Dibattito intorno al Pil - E' ora del misuratore di benessere

La felicità, il benessere e il PIL Il 20 marzo 2013, è stata celebrata la prima giornata mondiale della felicità, definita e decisa dall' ONU.

Nello stesso mese è stato presentato il " Rapporto BES 2013, benessere equo sostenibile ". Si è, in qualche modo, avviata un'importante discussione, su come misurare, in modo più adeguato ai reali valori di un paese e al suo stato di salute.

Questo serve per mettere in discussione e sotto accusa il ruolo e la funzione del PIL (Prodotti Interno Lordo).
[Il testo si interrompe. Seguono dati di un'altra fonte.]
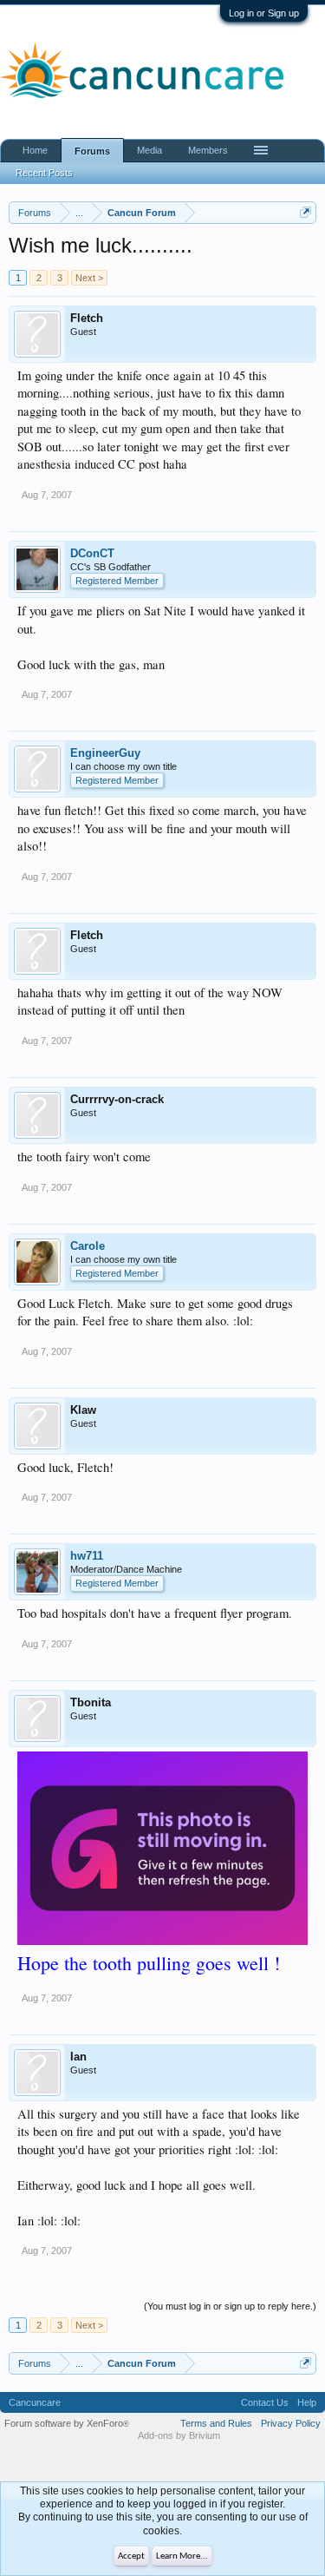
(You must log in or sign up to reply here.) (230, 2306)
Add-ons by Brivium (179, 2435)
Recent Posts (44, 173)
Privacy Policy (291, 2423)
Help (306, 2402)
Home (35, 150)
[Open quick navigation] (305, 212)
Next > (89, 278)
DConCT (92, 553)
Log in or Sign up (264, 13)
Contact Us (265, 2402)
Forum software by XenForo (66, 2423)
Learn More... (182, 2556)
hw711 (86, 1555)
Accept (131, 2556)
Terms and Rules (216, 2423)
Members (208, 150)
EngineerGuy (105, 752)
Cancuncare (35, 2402)
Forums (92, 151)
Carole (87, 1245)
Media (149, 150)
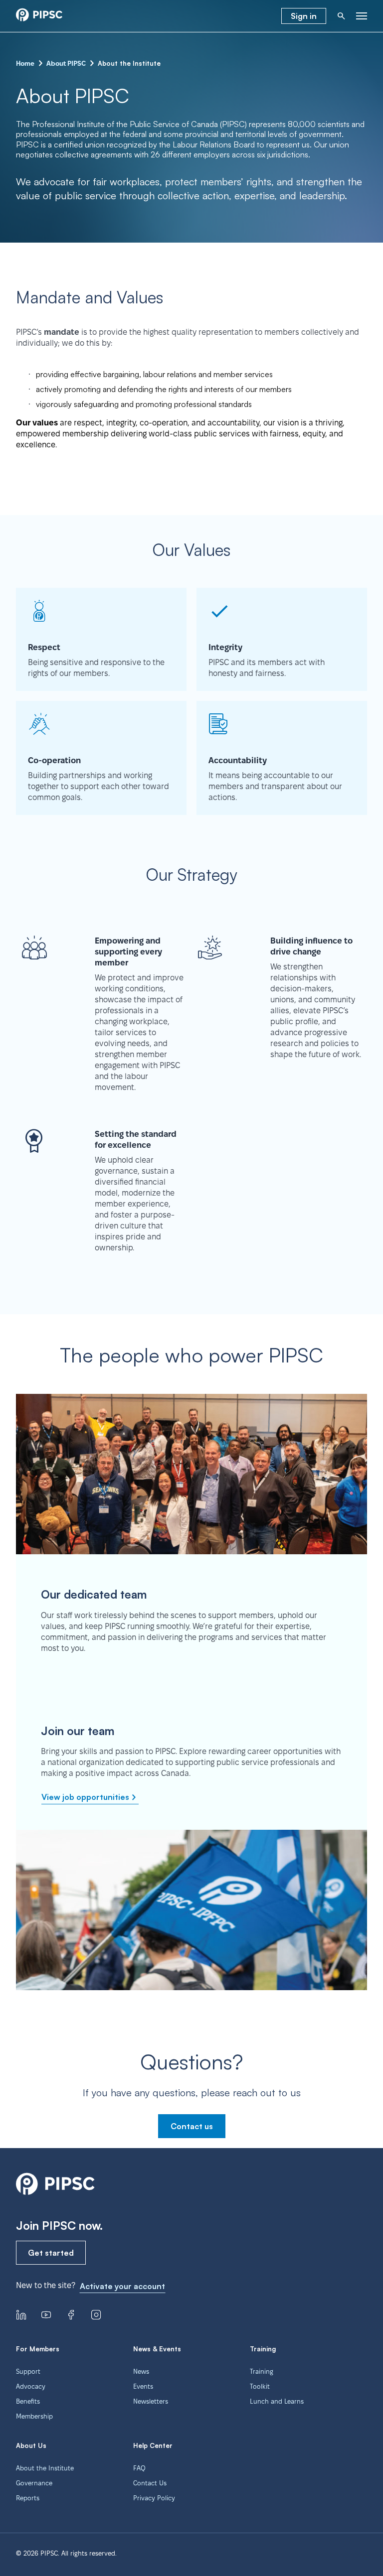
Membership (34, 2416)
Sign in (304, 16)
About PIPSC (66, 63)
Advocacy (30, 2386)
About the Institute (45, 2467)
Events (143, 2386)
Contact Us (150, 2482)
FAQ (139, 2467)
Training (261, 2371)
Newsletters (150, 2401)
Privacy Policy (154, 2497)
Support (28, 2371)
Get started (51, 2253)
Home (25, 63)
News (141, 2371)
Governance (34, 2482)
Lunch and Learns (277, 2401)
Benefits (28, 2401)
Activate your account (122, 2286)
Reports (27, 2497)
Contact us (192, 2126)
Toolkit (260, 2386)
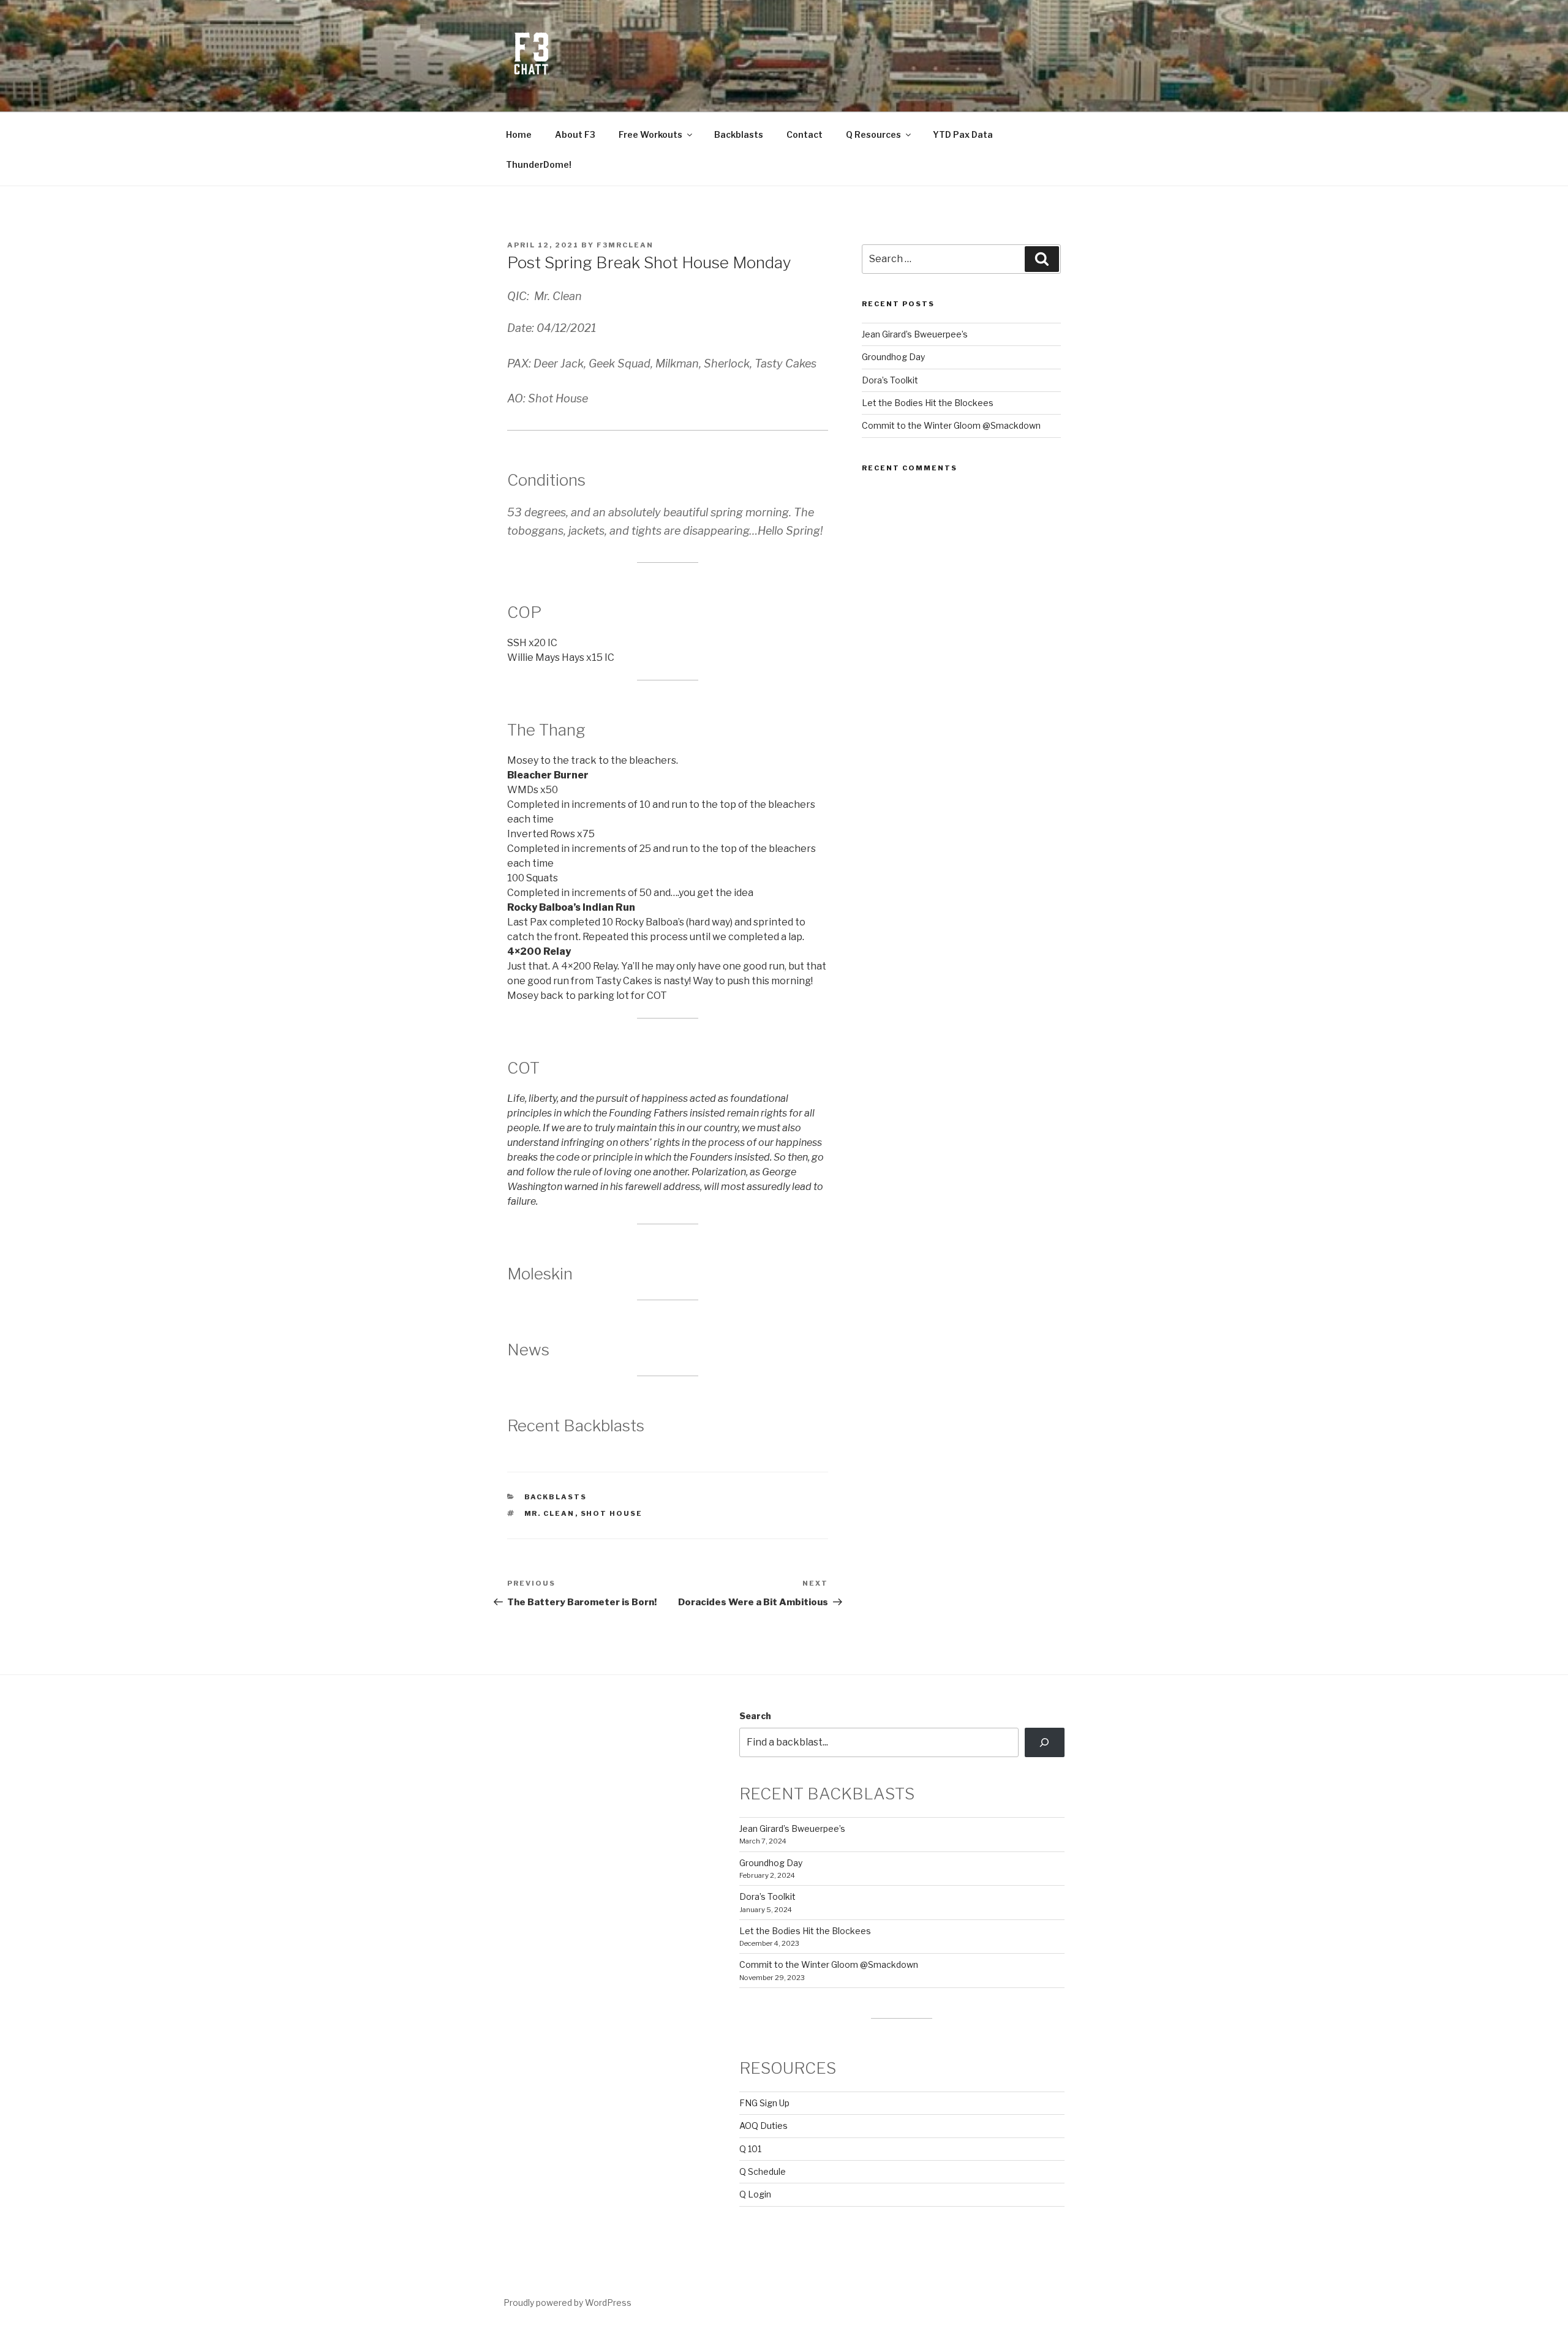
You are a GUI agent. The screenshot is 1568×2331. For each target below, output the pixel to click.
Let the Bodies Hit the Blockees (927, 402)
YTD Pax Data (963, 134)
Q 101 (750, 2149)
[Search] (1045, 1742)
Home (519, 134)
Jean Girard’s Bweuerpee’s (915, 334)
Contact (804, 134)
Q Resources (873, 134)
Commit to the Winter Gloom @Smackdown (951, 425)
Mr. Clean (549, 1513)
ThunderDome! (538, 164)
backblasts (555, 1497)
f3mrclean (625, 245)
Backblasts (738, 134)
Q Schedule (762, 2171)
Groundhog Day (893, 357)
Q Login (755, 2194)
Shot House (612, 1513)
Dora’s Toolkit (890, 380)
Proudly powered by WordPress (567, 2302)
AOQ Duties (763, 2125)
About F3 (575, 134)
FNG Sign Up (764, 2103)
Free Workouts (650, 134)
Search (755, 1716)
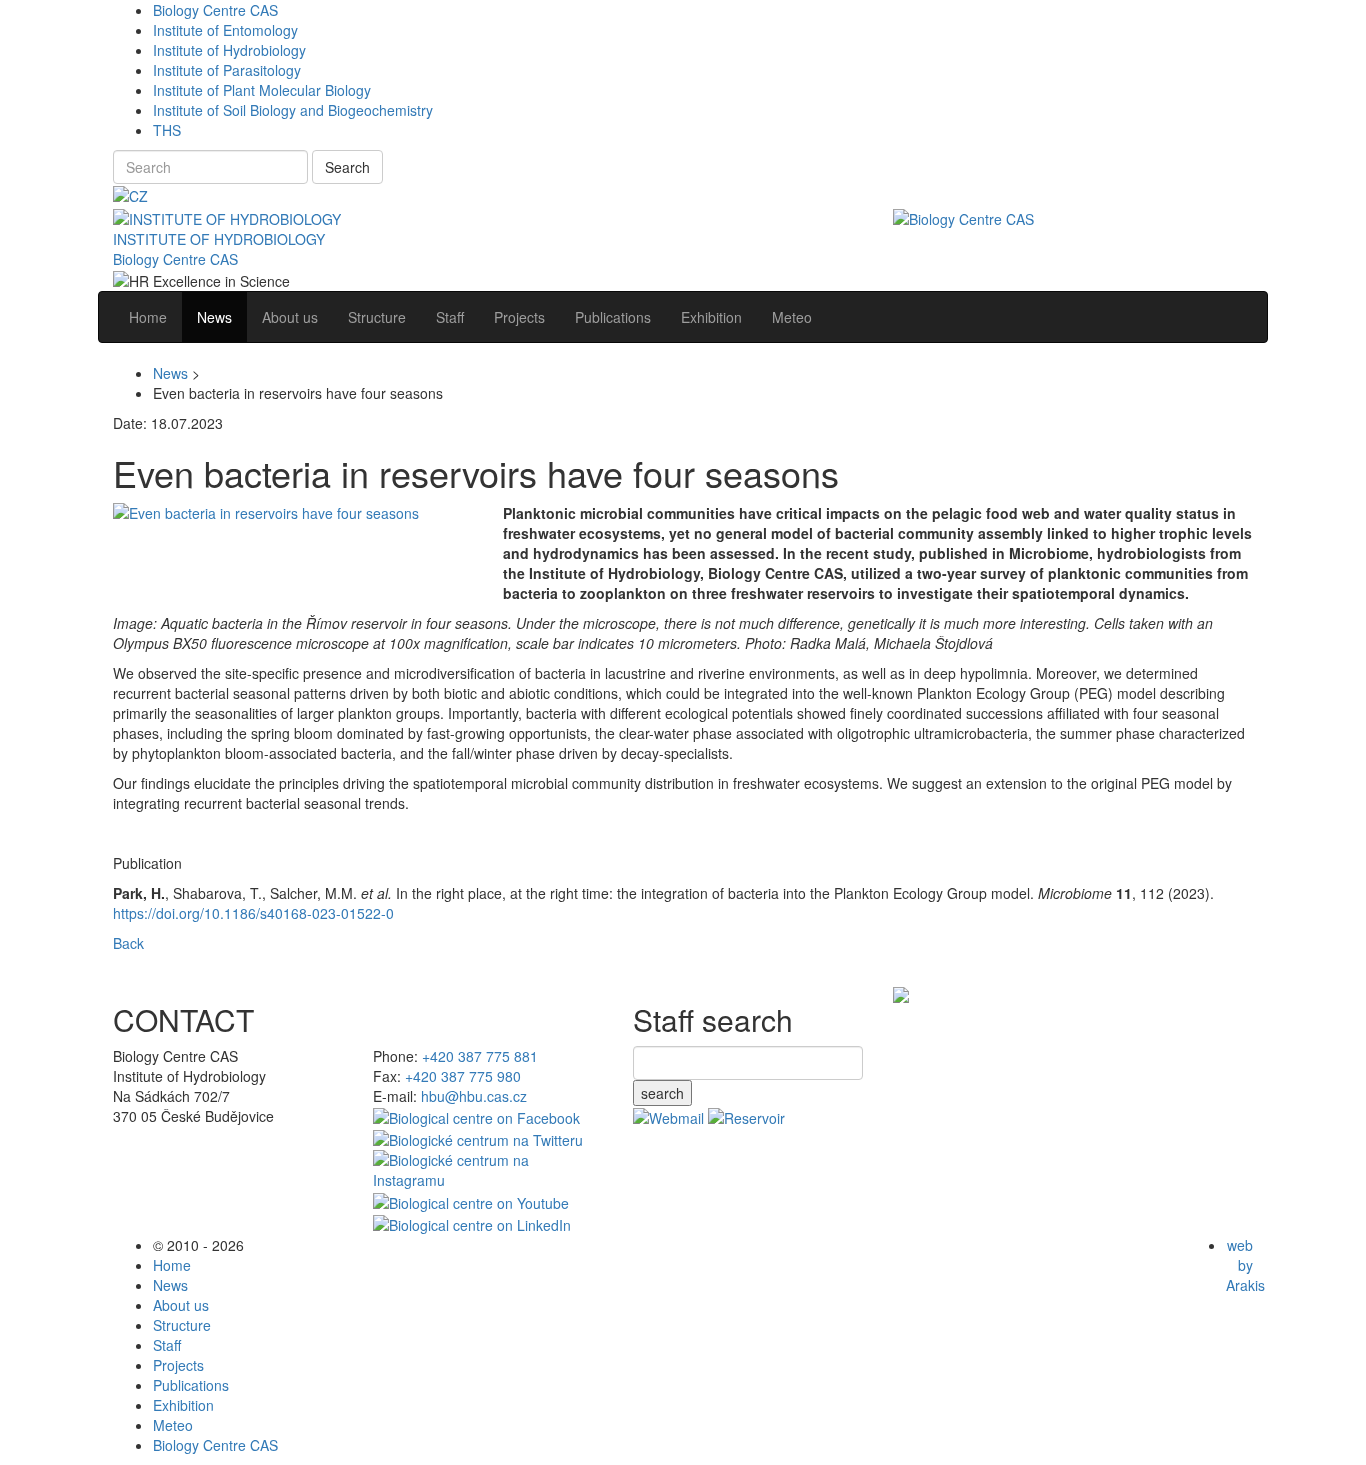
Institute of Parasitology (227, 70)
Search (347, 167)
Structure (182, 1325)
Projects (178, 1365)
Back (128, 943)
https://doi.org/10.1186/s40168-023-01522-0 (253, 913)
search (662, 1093)
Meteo (173, 1425)
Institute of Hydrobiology (229, 50)
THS (167, 130)
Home (172, 1265)
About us (181, 1305)
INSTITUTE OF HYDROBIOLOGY (219, 239)
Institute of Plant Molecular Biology (262, 90)
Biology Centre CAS (215, 10)
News (170, 373)
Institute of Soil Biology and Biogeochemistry (293, 110)
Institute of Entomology (225, 30)
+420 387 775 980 (463, 1076)
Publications (191, 1385)
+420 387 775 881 (480, 1056)
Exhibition (183, 1405)
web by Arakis (1245, 1265)
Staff (167, 1345)
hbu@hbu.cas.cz (474, 1096)
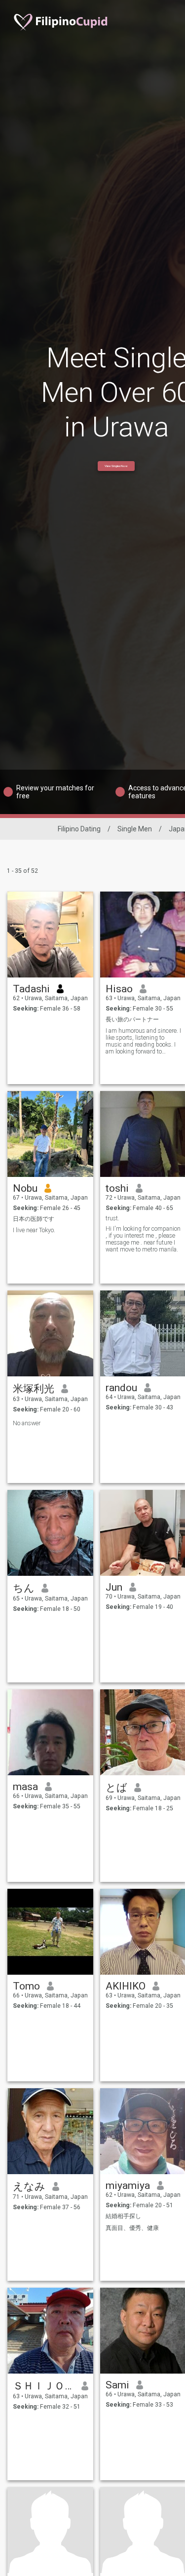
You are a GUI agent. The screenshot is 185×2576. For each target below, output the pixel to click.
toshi (117, 1188)
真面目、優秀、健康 (132, 2228)
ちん (24, 1588)
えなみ (29, 2186)
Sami (117, 2385)
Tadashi (31, 989)
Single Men (134, 829)
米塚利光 (33, 1389)
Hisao (119, 989)
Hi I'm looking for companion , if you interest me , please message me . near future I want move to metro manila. (143, 1239)
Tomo (26, 1986)
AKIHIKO (126, 1986)
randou (121, 1388)
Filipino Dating (79, 829)
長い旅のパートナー (132, 1019)
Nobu (25, 1188)
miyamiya (128, 2185)
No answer (26, 1423)
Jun (114, 1587)
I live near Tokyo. (34, 1230)
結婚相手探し (123, 2216)
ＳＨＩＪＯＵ (43, 2386)
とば (116, 1788)
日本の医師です (33, 1218)
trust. (112, 1218)
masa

Su di esso si misura, da tempo e in modo artificiale e inadeguato, la situazione di un paese, e con essa, sia condiziona il presente e il futuro di milioni di persone. Il primo a metterlo in discussione è stato Roberto Kennedy (nel mese di marzo 1968), allora ministro della Giustizia e successivamente in corsa alla Presidenza degli USA. Allora disse, per primo, che il PIL era uno strumento inidoneo/iniquo a descrivere il valore di una nazione. Per questo non si poteva decidere sui destini delle persone solo sui dati economici. Il tema dopo molti anni è riapparso nella discussione europea.

Ha cominciato il Presidente francese Sarkozy, che nel 2008, insedia una commissione di studio presieduta dal premio nobel per l'economista Joseph Styiglitz. Però per l'importanza e la globalizzazione delle economie, questo è un tema che andava affrontato in una dimensione mondiale. Oggi questa è diventata un'esigenza prioritaria per evitare un ulteriore decollo e tracollo delle economie sotto scacco e ricatto dalle agenzie di rating. Per questo l'Unione Europea lo ripropone, a livello di continente nel 2009, con il documento: "GDP and Beyond". Questa decisione è , in qualche modo, sollecitata dall' OCSE (Organizzazione per la Cooperazione e lo Sviluppo Economico). In Italia lo si affida e affronta con un gruppo di lavoro congiunto tra ISTAT e CNEL, che producono proprio il primo Rapporto, presentato nel mese di marzo 2013. Nella discussione, attorno e nel contenuto, della revisione del PIL, si inserisce un elemento nuovo di alto contenuto sociale valore: il concetto di felicità. Tema questo, al quale l'ONU, dedica una giornata mondiale ( il 20 marzo di ogni anno) ci sarà la giornata della felicità.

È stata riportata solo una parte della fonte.